The metaverse may have only recently entered mainstream consciousness, but the concept has been kicking around in tech circles since Neal Stephenson introduced it in his 1992 novel, “Snow Crash.”
But though Stephenson imagined a network in which people gather in a virtual world via avatars—and Ernest Cline combined that idea with pop culture sensibilities in “Ready Player One”—neither author conceptualized NFTs, the blockchain-based assets that signify a deed of ownership over digital or real-world assets.
So where do NFTs fit into a metaversal world? According to Brian Trunzo, metaverse lead at Polygon Studios: everywhere.
“I think anything that can become an NFT will become an NFT,” Trunzo told Decrypt in an interview at ETHDenver. According to Trunzo, the path toward a world like the one in “Snow Crash” or “Ready Player One” means that “everything within those worlds will necessarily be NFTs.”

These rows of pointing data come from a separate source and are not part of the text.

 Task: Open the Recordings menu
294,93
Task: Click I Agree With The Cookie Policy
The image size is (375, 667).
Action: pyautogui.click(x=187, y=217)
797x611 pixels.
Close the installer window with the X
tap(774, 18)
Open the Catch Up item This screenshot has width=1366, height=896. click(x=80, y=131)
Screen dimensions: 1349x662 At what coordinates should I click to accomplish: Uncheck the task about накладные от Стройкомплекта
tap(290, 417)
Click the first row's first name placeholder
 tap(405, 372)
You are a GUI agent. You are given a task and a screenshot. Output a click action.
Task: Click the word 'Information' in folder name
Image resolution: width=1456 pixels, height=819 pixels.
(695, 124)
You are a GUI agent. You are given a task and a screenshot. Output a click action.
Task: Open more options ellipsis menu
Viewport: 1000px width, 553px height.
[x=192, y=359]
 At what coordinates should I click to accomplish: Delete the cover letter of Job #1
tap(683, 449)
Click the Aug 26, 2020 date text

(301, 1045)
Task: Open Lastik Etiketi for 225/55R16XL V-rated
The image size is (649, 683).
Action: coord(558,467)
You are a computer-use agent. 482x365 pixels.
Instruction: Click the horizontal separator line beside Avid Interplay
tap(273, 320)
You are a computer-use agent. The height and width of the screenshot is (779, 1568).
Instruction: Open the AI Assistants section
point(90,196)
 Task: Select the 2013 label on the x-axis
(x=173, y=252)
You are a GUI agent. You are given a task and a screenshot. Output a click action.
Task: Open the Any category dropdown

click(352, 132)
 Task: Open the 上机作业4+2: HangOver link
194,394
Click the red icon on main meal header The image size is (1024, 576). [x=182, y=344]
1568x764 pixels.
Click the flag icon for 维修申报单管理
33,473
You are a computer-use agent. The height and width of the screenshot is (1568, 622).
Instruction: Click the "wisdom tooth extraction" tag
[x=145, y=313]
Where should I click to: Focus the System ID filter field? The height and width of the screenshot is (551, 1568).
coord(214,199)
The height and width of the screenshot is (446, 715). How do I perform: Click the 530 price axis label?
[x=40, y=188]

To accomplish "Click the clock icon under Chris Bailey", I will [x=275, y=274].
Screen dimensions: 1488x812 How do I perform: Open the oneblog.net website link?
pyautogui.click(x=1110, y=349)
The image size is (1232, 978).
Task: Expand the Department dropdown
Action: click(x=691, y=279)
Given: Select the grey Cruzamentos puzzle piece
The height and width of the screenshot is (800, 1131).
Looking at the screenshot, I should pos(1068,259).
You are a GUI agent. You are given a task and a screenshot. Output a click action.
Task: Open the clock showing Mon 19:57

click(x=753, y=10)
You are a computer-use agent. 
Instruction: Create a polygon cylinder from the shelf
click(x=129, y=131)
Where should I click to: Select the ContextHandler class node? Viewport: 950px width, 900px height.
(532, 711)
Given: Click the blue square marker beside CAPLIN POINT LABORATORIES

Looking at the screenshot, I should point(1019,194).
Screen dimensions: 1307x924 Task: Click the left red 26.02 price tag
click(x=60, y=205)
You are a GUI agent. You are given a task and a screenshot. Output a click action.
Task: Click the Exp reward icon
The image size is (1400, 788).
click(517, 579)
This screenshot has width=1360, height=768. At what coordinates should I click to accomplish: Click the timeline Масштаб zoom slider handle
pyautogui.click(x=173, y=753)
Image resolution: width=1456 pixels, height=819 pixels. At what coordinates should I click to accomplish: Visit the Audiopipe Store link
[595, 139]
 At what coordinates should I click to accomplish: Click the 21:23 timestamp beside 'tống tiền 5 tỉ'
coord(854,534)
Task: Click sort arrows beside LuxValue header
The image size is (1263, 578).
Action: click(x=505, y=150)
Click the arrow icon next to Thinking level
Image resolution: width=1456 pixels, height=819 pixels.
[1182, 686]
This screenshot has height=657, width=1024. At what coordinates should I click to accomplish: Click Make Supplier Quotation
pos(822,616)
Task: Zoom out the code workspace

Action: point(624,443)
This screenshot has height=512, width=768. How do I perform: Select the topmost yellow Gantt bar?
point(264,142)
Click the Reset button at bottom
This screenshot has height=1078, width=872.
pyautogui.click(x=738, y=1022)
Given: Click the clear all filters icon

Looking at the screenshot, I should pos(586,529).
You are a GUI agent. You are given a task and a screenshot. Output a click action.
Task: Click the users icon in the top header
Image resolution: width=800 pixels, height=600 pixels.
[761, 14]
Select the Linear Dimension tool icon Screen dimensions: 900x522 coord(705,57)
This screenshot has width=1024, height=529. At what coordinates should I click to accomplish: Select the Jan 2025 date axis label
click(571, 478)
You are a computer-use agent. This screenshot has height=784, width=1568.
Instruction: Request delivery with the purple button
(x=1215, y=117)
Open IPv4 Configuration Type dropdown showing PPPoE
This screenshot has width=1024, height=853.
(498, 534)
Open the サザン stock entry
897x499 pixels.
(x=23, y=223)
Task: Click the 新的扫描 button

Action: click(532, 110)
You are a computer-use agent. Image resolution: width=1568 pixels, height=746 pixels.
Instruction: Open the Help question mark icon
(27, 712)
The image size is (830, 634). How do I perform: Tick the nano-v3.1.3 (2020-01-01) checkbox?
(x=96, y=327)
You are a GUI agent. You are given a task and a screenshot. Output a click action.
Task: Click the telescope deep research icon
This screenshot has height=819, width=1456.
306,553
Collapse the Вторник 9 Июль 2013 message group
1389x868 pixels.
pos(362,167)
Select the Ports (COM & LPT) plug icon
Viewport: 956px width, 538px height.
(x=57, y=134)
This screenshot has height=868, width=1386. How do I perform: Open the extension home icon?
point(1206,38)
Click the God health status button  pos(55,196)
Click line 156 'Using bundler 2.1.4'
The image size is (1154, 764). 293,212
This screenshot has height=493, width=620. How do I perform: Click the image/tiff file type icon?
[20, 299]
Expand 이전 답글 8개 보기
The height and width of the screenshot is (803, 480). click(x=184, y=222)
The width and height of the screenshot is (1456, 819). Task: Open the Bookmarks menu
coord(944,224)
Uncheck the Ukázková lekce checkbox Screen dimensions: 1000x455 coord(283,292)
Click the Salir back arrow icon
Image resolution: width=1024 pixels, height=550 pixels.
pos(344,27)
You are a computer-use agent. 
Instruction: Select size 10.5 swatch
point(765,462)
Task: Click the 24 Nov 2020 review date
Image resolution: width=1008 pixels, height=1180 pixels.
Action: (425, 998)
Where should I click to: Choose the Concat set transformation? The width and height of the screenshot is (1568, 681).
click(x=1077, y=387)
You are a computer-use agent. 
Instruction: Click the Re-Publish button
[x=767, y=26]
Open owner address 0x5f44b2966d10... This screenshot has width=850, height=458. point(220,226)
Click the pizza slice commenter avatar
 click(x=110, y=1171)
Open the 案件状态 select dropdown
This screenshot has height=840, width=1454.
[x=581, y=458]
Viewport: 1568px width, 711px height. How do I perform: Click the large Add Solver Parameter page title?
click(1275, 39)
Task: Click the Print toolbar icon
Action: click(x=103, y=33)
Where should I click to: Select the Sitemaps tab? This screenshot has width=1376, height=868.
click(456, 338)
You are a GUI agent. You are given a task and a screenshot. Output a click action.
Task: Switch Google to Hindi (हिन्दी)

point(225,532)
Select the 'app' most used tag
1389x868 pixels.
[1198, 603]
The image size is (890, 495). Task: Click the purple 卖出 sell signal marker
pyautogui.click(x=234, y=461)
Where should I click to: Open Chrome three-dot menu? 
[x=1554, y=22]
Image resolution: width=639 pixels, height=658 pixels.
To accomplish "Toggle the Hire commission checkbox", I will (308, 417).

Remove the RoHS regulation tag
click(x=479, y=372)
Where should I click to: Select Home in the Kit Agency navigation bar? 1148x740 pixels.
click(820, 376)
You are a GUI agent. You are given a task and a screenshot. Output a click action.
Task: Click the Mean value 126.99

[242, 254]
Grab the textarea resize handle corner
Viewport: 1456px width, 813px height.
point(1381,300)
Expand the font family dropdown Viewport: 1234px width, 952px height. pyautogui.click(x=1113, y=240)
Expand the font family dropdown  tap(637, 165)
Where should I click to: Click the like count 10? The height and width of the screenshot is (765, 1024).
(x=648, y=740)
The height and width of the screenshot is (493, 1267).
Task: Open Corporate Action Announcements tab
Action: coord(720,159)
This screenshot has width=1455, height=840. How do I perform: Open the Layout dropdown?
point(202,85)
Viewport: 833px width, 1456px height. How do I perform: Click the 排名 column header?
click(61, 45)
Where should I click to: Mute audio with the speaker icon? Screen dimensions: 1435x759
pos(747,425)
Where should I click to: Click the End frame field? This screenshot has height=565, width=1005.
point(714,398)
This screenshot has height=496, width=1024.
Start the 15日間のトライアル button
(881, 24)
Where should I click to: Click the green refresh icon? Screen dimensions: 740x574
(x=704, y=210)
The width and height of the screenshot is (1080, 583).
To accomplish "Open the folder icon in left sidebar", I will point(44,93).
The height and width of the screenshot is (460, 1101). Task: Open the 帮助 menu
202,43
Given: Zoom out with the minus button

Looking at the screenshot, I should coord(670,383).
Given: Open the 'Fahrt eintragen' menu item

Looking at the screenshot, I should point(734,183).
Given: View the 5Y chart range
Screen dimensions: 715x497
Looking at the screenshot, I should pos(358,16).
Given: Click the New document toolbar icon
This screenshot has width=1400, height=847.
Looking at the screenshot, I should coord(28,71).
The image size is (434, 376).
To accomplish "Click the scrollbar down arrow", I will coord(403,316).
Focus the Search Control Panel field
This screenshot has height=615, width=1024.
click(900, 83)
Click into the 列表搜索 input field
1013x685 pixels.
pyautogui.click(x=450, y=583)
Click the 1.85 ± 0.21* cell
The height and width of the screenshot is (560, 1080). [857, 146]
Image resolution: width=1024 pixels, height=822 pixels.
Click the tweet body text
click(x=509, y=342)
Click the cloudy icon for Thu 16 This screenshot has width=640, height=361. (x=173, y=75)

That’s perhaps not surprising. Polygon Studios, after all, is working to create NFTs, games, and metaverse projects for the eponymous Ethereum sidechain. The more popular non-fungible tokens become in the metaverse, the more the venture studio has to gain.
But Trunzo is also particularly bullish on a particular segment of the metaverse: clothing. “The fashion world is a $2 trillion economy. And many thinkers, myself included, believe that digital fashion will dwarf that someday.”
Indeed, shoe and fashion companies have been prepping a move into the postmodern. In December, Nike bought up RTFKT Studios, which focuses on sneaker-themed NFTs. Milan-based designer Dolce & Gabbana has been integrating NFT wearables into its fashion shows.
Said Trunzo: “It’s just a massive opportunity.”
Yet it doesn’t have to be alienating for consumers, who might fear that the non-fungibility, or uniqueness, of NFTs will be cost-prohibitive, said Trunzo, speaking about everyday items within the metaverse: “It doesn’t have to be a scarce resource. There could be many of them—but it will be NFT-ized.”